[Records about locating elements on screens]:
★ ★ ★ ★ ★ ★ ★

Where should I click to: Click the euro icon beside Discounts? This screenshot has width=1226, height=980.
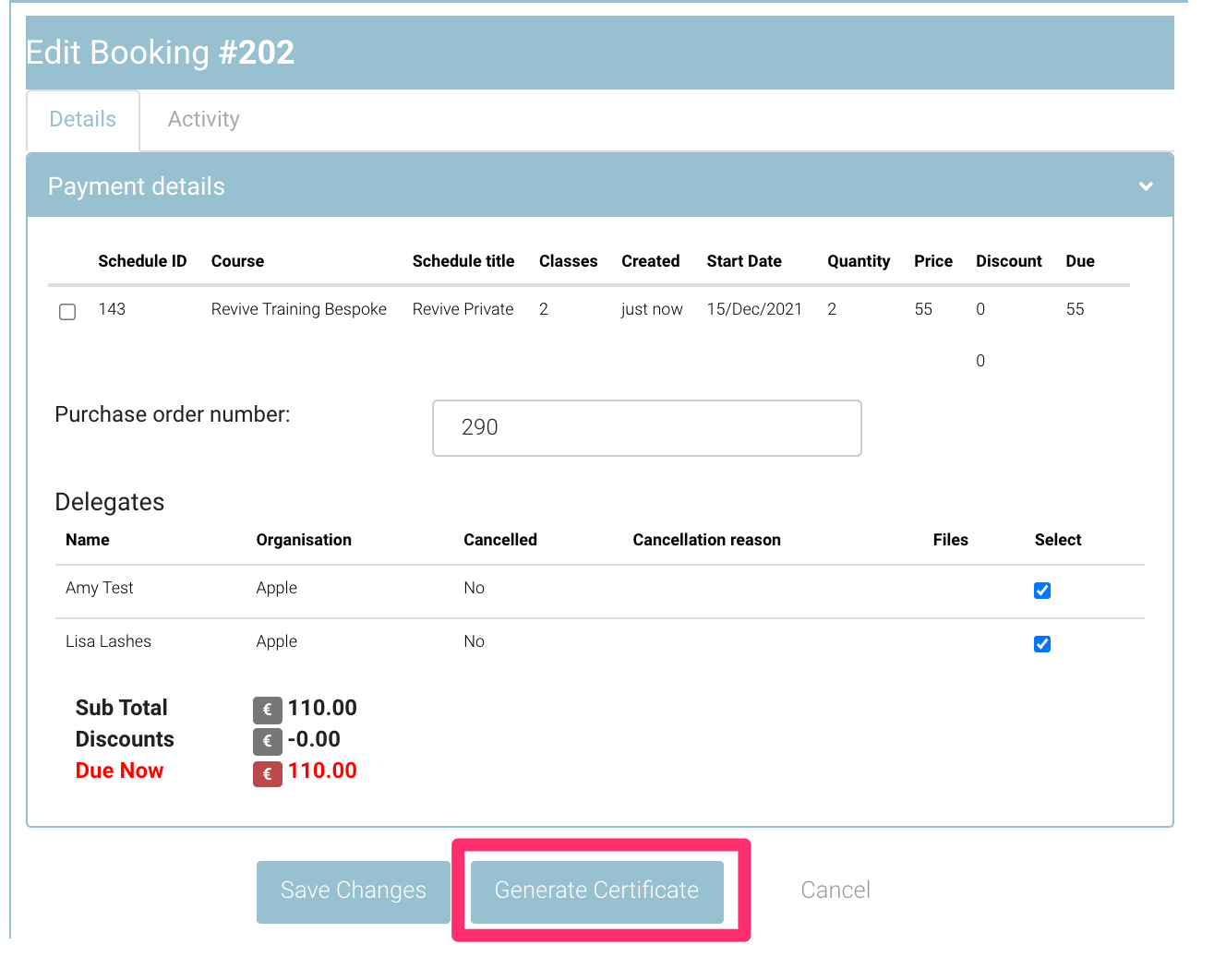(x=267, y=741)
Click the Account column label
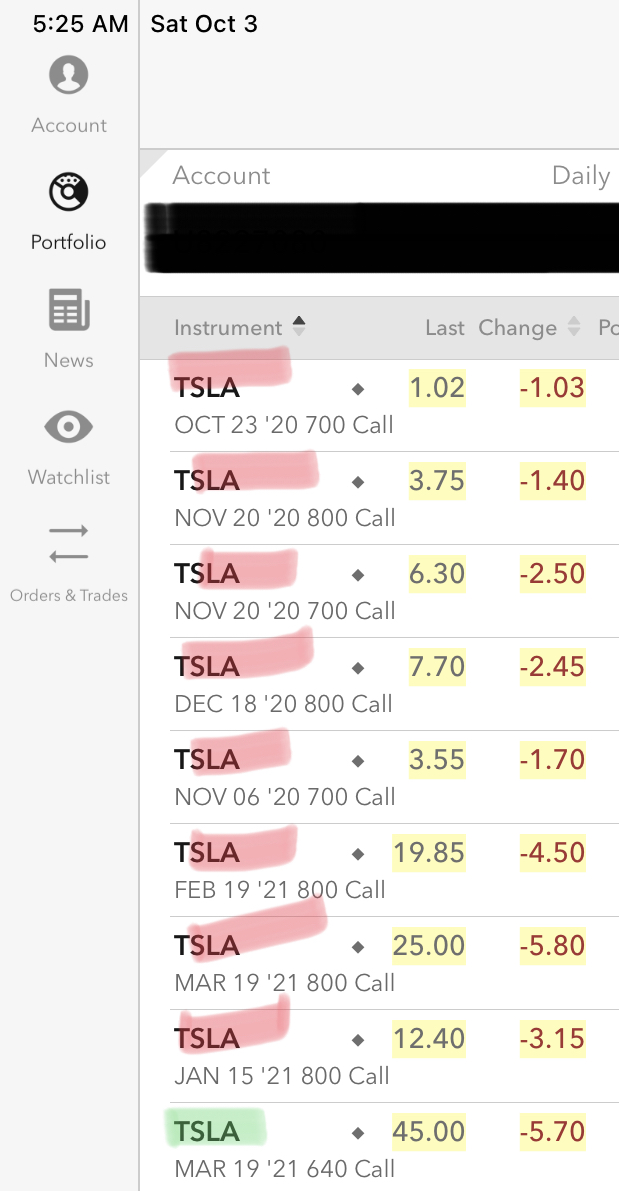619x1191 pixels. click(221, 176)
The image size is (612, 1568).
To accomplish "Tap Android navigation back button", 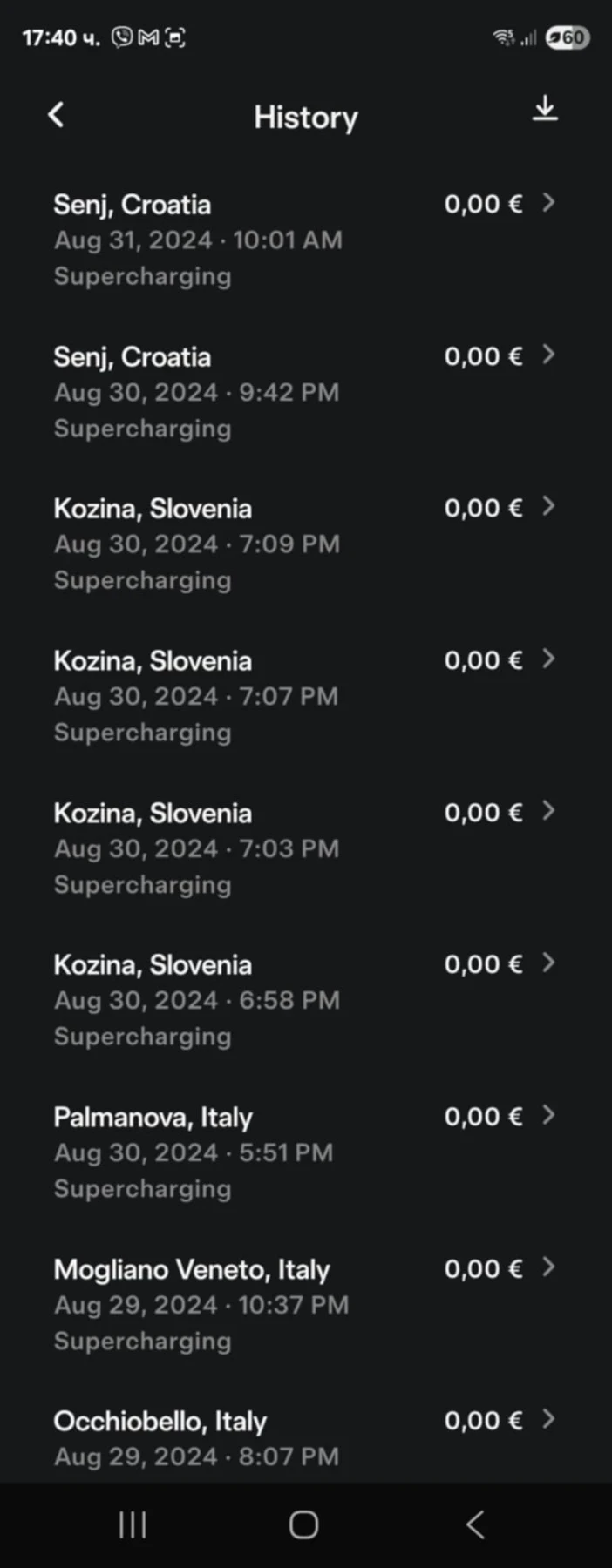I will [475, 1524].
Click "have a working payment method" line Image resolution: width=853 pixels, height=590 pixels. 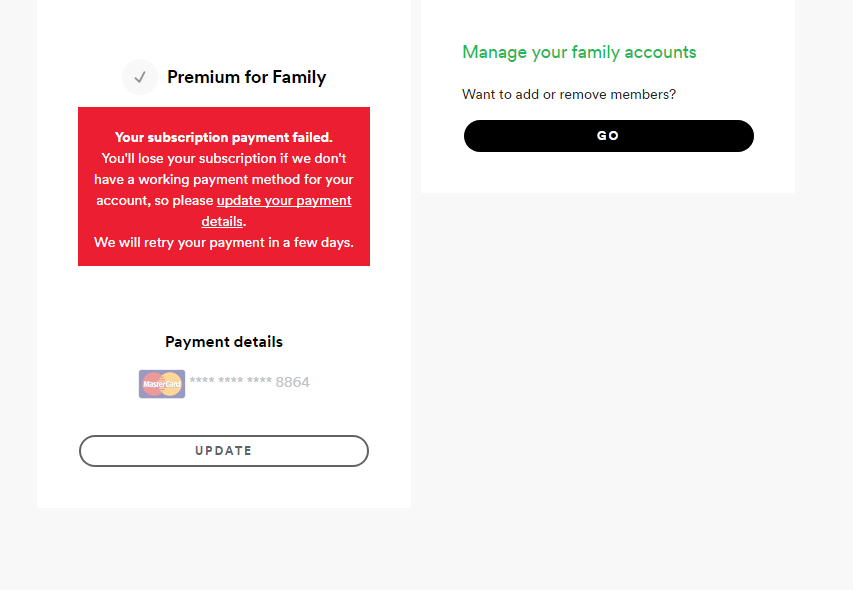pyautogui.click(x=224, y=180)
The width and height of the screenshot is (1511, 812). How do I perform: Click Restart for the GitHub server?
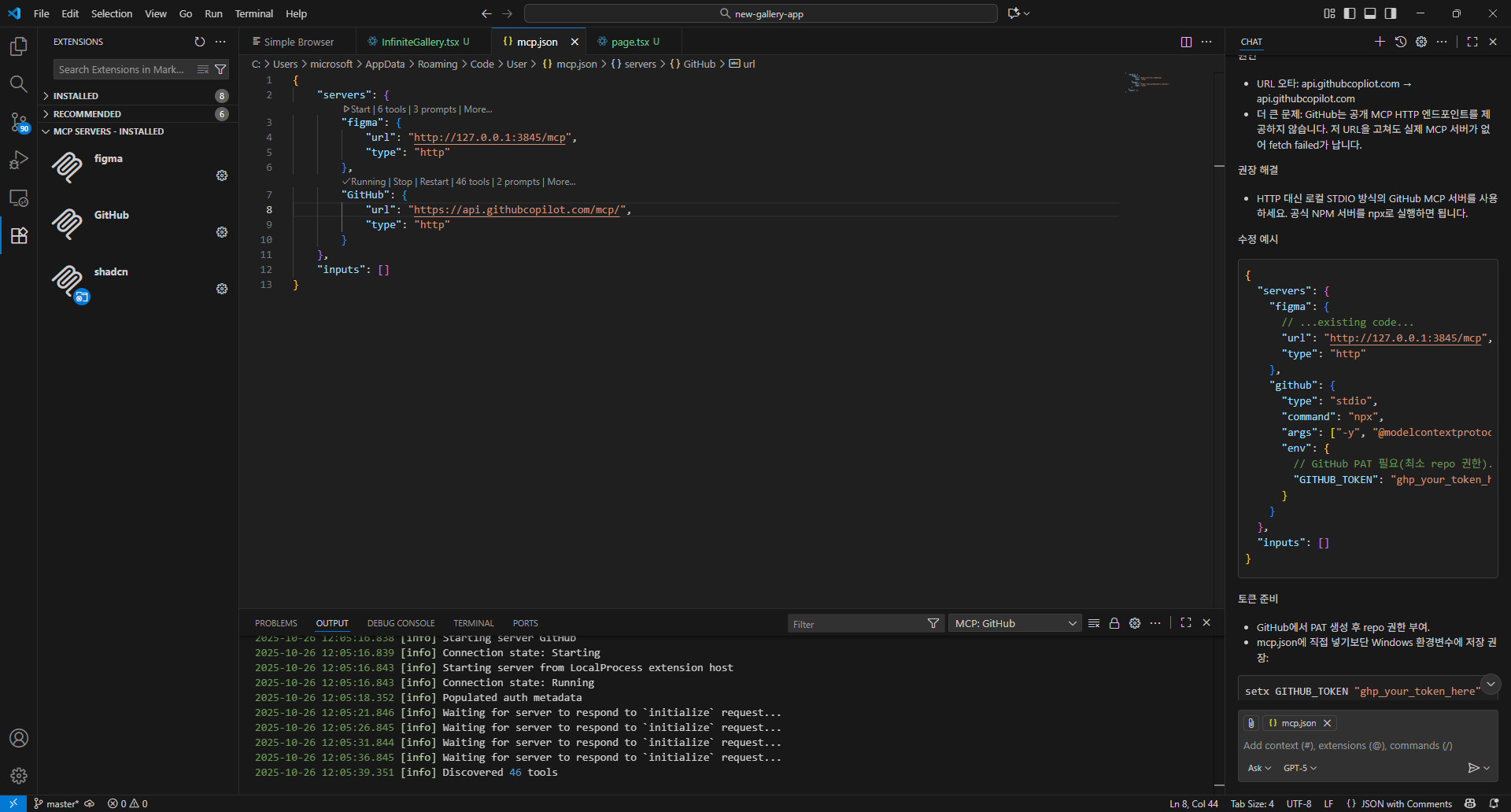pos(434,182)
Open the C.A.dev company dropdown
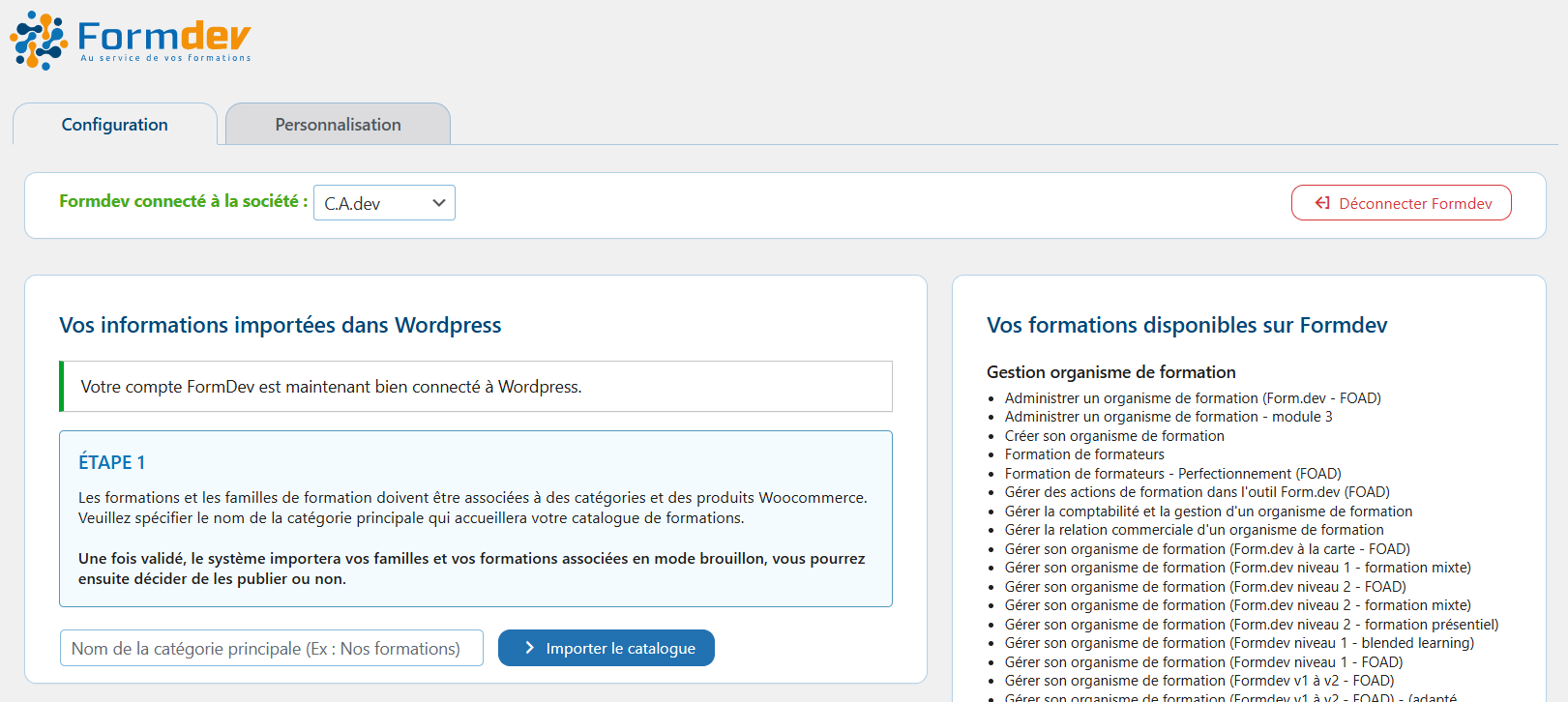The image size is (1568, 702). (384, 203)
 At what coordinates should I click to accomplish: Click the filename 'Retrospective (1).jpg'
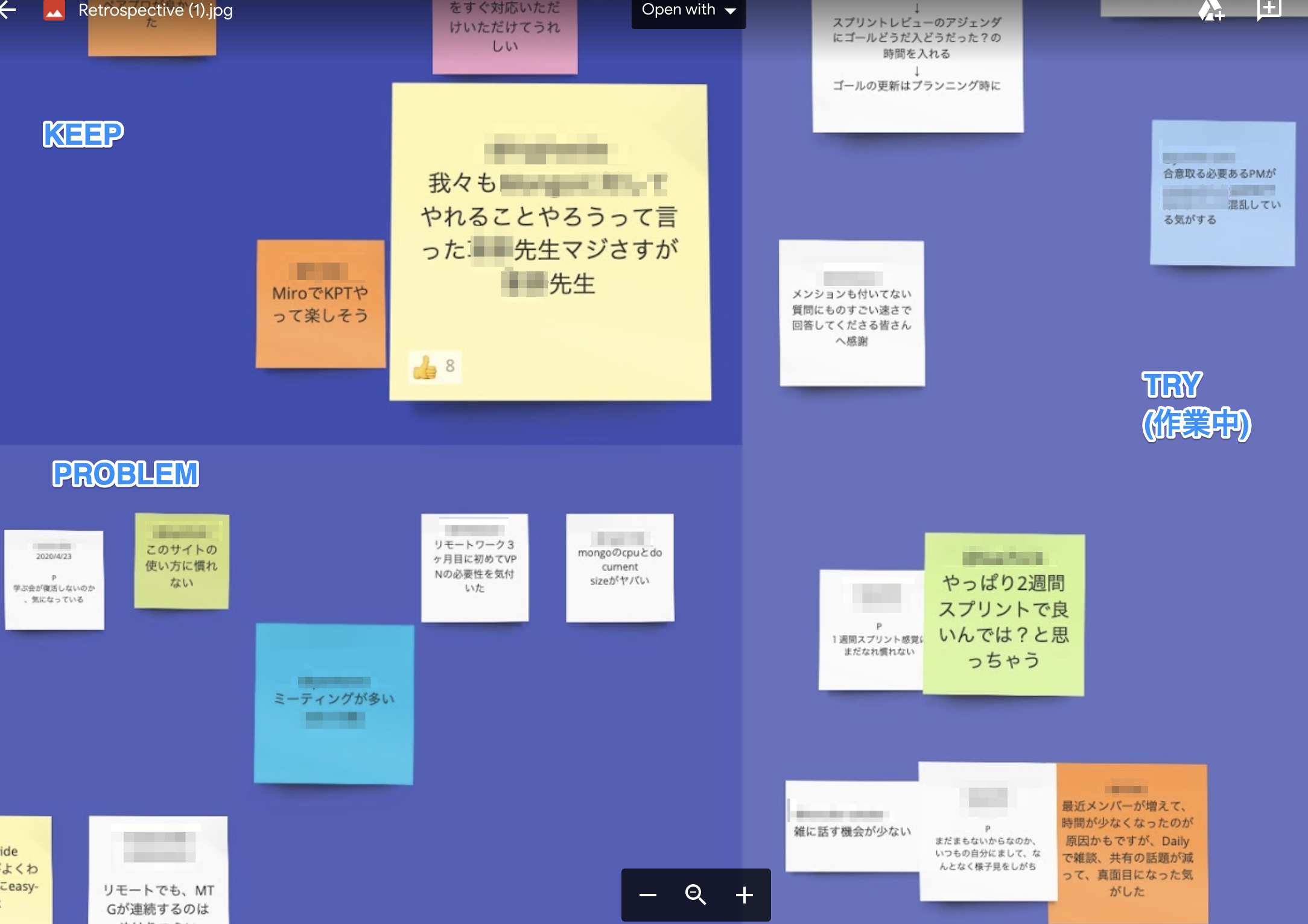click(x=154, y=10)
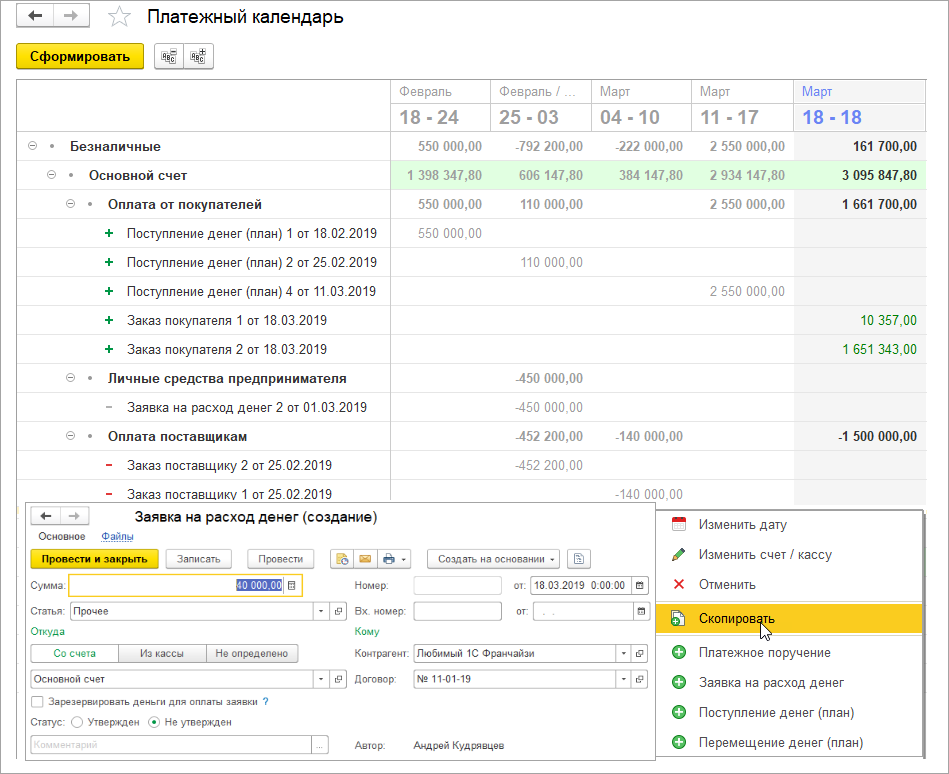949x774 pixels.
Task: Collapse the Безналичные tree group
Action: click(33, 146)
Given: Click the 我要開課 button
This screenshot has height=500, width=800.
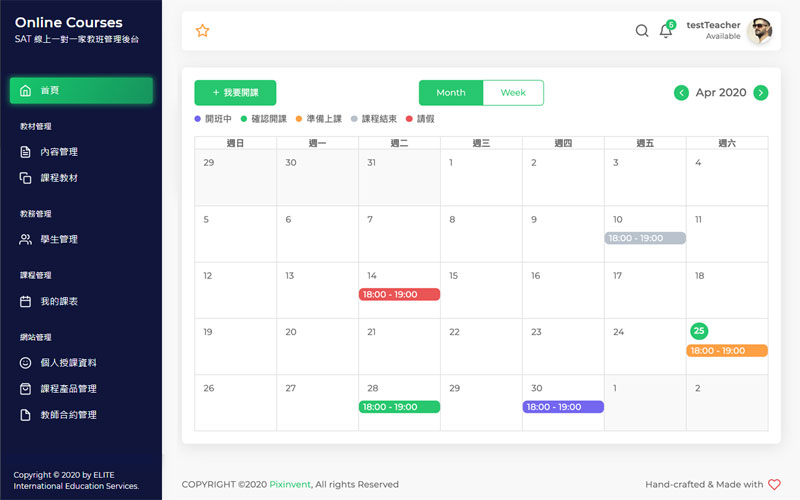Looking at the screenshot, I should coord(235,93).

★ ★ ★ ★ ★ ★ ★

[Stated exercise]:
Copy out everything from the line containing "Given: Click the 我要開課 button" down to the end of the records, leaving out the pictures.

[Solution for this task]:
Given: Click the 我要開課 button
This screenshot has height=500, width=800.
Looking at the screenshot, I should coord(235,93).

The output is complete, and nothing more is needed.